§ What to produce
Repeat exactly, and only, the lines of the entries below from the one with "Ctra. de Villarrubia, Km." through the one with "[region] (140, 2451)", both ends included.

★ ★ ★

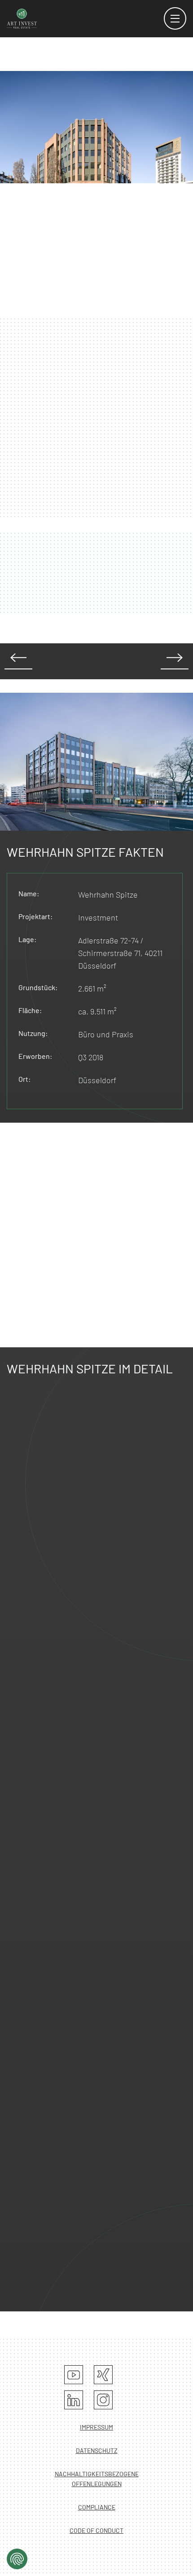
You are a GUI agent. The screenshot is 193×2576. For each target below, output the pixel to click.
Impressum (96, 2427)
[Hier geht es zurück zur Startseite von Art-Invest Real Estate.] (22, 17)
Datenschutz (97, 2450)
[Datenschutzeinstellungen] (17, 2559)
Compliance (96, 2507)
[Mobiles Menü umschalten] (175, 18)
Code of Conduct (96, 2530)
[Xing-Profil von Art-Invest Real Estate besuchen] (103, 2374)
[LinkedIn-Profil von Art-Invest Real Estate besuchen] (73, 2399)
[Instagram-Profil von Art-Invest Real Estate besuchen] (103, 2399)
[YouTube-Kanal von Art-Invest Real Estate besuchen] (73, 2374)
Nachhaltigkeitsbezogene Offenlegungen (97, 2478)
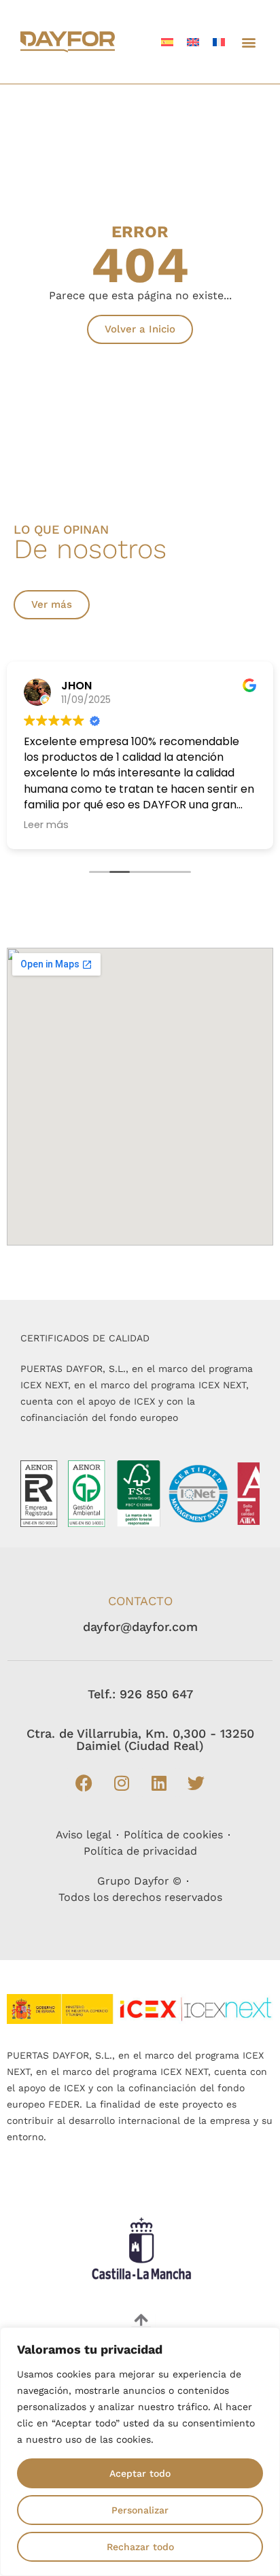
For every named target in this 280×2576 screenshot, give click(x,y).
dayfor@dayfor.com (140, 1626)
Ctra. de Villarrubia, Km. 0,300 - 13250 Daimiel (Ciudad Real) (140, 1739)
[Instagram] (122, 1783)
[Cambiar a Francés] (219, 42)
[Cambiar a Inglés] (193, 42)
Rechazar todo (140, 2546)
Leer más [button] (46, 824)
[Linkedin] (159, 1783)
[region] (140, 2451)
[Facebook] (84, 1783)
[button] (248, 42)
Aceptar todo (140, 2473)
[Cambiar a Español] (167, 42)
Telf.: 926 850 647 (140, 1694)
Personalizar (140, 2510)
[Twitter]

★ ★ ★

§ Answer
Ctra. de Villarrubia, Km. 0,300 - 13250 Daimiel (Ciudad Real) (140, 1739)
[Instagram] (122, 1783)
[Cambiar a Francés] (219, 42)
[Cambiar a Inglés] (193, 42)
Rechazar todo (140, 2546)
Leer más [button] (46, 824)
[Linkedin] (159, 1783)
[region] (140, 2451)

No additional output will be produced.